• **Your goal**:
Keeping every character in place, output all the data.

• **Excerpted records**:

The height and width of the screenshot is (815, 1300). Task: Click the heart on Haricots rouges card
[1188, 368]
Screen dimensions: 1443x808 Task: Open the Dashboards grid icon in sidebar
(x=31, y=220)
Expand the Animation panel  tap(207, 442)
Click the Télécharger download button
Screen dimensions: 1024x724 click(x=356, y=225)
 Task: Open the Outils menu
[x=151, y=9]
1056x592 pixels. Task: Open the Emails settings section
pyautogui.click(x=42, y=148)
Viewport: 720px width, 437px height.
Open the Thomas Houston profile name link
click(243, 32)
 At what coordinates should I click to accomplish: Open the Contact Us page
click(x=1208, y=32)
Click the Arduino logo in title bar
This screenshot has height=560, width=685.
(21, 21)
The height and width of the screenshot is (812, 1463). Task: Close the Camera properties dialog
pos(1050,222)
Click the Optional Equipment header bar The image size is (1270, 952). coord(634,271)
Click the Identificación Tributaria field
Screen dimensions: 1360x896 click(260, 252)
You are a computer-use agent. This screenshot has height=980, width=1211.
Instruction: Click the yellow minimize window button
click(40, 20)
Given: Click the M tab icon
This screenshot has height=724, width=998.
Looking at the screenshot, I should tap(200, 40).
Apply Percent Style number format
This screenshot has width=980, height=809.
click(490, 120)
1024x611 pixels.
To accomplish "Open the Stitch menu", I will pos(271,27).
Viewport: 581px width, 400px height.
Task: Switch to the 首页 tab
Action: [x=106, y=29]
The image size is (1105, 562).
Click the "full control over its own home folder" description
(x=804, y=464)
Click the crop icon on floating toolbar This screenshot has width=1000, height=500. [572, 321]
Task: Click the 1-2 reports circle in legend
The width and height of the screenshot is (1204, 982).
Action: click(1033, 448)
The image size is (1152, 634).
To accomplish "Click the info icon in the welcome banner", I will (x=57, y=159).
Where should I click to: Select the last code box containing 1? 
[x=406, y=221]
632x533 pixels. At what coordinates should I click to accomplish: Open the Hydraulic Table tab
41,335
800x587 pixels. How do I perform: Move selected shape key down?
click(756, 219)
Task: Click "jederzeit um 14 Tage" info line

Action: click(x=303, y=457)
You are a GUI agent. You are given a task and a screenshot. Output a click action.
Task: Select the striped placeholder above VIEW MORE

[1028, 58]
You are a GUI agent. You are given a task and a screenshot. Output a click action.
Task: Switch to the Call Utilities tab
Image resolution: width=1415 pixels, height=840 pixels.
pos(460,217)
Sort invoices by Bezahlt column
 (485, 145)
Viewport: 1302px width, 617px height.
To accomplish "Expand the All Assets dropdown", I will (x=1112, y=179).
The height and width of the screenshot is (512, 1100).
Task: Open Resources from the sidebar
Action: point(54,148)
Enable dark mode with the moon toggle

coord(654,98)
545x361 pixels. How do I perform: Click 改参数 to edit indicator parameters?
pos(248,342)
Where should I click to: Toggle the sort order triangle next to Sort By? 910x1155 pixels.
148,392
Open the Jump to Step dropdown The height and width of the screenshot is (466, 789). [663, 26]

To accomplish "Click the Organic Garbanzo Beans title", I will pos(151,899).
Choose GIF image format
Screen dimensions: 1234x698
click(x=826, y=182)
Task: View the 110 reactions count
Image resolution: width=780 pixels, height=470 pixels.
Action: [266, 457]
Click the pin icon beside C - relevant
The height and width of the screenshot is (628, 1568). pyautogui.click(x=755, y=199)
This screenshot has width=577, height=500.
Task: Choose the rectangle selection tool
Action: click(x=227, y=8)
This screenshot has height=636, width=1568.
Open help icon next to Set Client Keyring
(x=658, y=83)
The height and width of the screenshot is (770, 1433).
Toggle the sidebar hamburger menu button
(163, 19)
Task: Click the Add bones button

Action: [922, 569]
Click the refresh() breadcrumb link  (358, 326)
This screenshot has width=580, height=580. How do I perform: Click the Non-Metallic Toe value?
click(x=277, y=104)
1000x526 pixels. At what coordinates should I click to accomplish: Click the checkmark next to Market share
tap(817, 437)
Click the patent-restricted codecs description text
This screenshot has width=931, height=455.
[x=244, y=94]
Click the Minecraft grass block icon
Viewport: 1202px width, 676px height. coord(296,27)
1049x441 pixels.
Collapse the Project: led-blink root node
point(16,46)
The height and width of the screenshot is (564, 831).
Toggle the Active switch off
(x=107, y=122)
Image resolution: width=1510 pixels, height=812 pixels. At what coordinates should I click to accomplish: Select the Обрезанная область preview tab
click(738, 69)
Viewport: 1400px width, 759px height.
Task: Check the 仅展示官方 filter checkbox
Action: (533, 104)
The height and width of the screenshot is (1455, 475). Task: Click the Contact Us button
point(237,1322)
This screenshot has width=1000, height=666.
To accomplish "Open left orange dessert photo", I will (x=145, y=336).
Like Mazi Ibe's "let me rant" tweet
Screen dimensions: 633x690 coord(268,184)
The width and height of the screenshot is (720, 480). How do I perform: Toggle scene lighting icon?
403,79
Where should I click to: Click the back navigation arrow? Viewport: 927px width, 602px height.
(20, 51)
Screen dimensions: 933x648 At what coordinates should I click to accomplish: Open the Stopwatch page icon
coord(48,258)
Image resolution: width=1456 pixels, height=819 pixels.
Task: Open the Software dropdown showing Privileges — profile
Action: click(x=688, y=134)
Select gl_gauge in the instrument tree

• **Output**:
The height and width of the screenshot is (815, 1300). Task: Click the heart on Haricots rouges card
[1188, 368]
Screen dimensions: 1443x808 Task: Open the Dashboards grid icon in sidebar
(x=31, y=220)
Expand the Animation panel  tap(207, 442)
Click the Télécharger download button
Screen dimensions: 1024x724 click(x=356, y=225)
 Task: Open the Outils menu
[x=151, y=9]
1056x592 pixels. Task: Open the Emails settings section
pyautogui.click(x=42, y=148)
Viewport: 720px width, 437px height.
Open the Thomas Houston profile name link
click(243, 32)
 At what coordinates should I click to accomplish: Open the Contact Us page
click(x=1208, y=32)
Click the Arduino logo in title bar
This screenshot has height=560, width=685.
(21, 21)
The height and width of the screenshot is (812, 1463). Task: Close the Camera properties dialog
pos(1050,222)
Click the Optional Equipment header bar The image size is (1270, 952). coord(634,271)
Click the Identificación Tributaria field
Screen dimensions: 1360x896 click(260, 252)
You are a computer-use agent. This screenshot has height=980, width=1211.
Instruction: Click the yellow minimize window button
click(40, 20)
Given: Click the M tab icon
This screenshot has height=724, width=998.
Looking at the screenshot, I should tap(200, 40).
Apply Percent Style number format
This screenshot has width=980, height=809.
click(490, 120)
1024x611 pixels.
To accomplish "Open the Stitch menu", I will pos(271,27).
Viewport: 581px width, 400px height.
Task: Switch to the 首页 tab
Action: [x=106, y=29]
The image size is (1105, 562).
Click the "full control over its own home folder" description
(x=804, y=464)
Click the crop icon on floating toolbar This screenshot has width=1000, height=500. [572, 321]
Task: Click the 1-2 reports circle in legend
The width and height of the screenshot is (1204, 982).
Action: click(1033, 448)
The image size is (1152, 634).
To accomplish "Click the info icon in the welcome banner", I will (x=57, y=159).
Where should I click to: Select the last code box containing 1? 
[x=406, y=221]
632x533 pixels. At what coordinates should I click to accomplish: Open the Hydraulic Table tab
41,335
800x587 pixels. How do I perform: Move selected shape key down?
click(756, 219)
Task: Click "jederzeit um 14 Tage" info line

Action: click(x=303, y=457)
You are a GUI agent. You are given a task and a screenshot. Output a click action.
Task: Select the striped placeholder above VIEW MORE

[1028, 58]
You are a GUI agent. You are given a task and a screenshot. Output a click action.
Task: Switch to the Call Utilities tab
Image resolution: width=1415 pixels, height=840 pixels.
pos(460,217)
Sort invoices by Bezahlt column
 (485, 145)
Viewport: 1302px width, 617px height.
To accomplish "Expand the All Assets dropdown", I will (x=1112, y=179).
The height and width of the screenshot is (512, 1100).
Task: Open Resources from the sidebar
Action: point(54,148)
Enable dark mode with the moon toggle

coord(654,98)
545x361 pixels. How do I perform: Click 改参数 to edit indicator parameters?
pos(248,342)
Where should I click to: Toggle the sort order triangle next to Sort By? 910x1155 pixels.
148,392
Open the Jump to Step dropdown The height and width of the screenshot is (466, 789). [663, 26]

To accomplish "Click the Organic Garbanzo Beans title", I will pos(151,899).
Choose GIF image format
Screen dimensions: 1234x698
click(x=826, y=182)
Task: View the 110 reactions count
Image resolution: width=780 pixels, height=470 pixels.
Action: [266, 457]
Click the pin icon beside C - relevant
The height and width of the screenshot is (628, 1568). pyautogui.click(x=755, y=199)
This screenshot has width=577, height=500.
Task: Choose the rectangle selection tool
Action: click(x=227, y=8)
This screenshot has height=636, width=1568.
Open help icon next to Set Client Keyring
(x=658, y=83)
The height and width of the screenshot is (770, 1433).
Toggle the sidebar hamburger menu button
(163, 19)
Task: Click the Add bones button

Action: [922, 569]
Click the refresh() breadcrumb link  (358, 326)
This screenshot has width=580, height=580. How do I perform: Click the Non-Metallic Toe value?
click(x=277, y=104)
1000x526 pixels. At what coordinates should I click to accomplish: Click the checkmark next to Market share
tap(817, 437)
Click the patent-restricted codecs description text
This screenshot has width=931, height=455.
[x=244, y=94]
Click the Minecraft grass block icon
Viewport: 1202px width, 676px height. coord(296,27)
1049x441 pixels.
Collapse the Project: led-blink root node
point(16,46)
The height and width of the screenshot is (564, 831).
Toggle the Active switch off
(x=107, y=122)
Image resolution: width=1510 pixels, height=812 pixels. At what coordinates should I click to accomplish: Select the Обрезанная область preview tab
click(738, 69)
Viewport: 1400px width, 759px height.
Task: Check the 仅展示官方 filter checkbox
Action: (533, 104)
The height and width of the screenshot is (1455, 475). Task: Click the Contact Us button
point(237,1322)
This screenshot has width=1000, height=666.
To accomplish "Open left orange dessert photo", I will (x=145, y=336).
Like Mazi Ibe's "let me rant" tweet
Screen dimensions: 633x690 coord(268,184)
The width and height of the screenshot is (720, 480). How do I perform: Toggle scene lighting icon?
403,79
Where should I click to: Click the back navigation arrow? Viewport: 927px width, 602px height.
(20, 51)
Screen dimensions: 933x648 At what coordinates should I click to accomplish: Open the Stopwatch page icon
coord(48,258)
Image resolution: width=1456 pixels, height=819 pixels.
Task: Open the Software dropdown showing Privileges — profile
Action: click(x=688, y=134)
Select gl_gauge in the instrument tree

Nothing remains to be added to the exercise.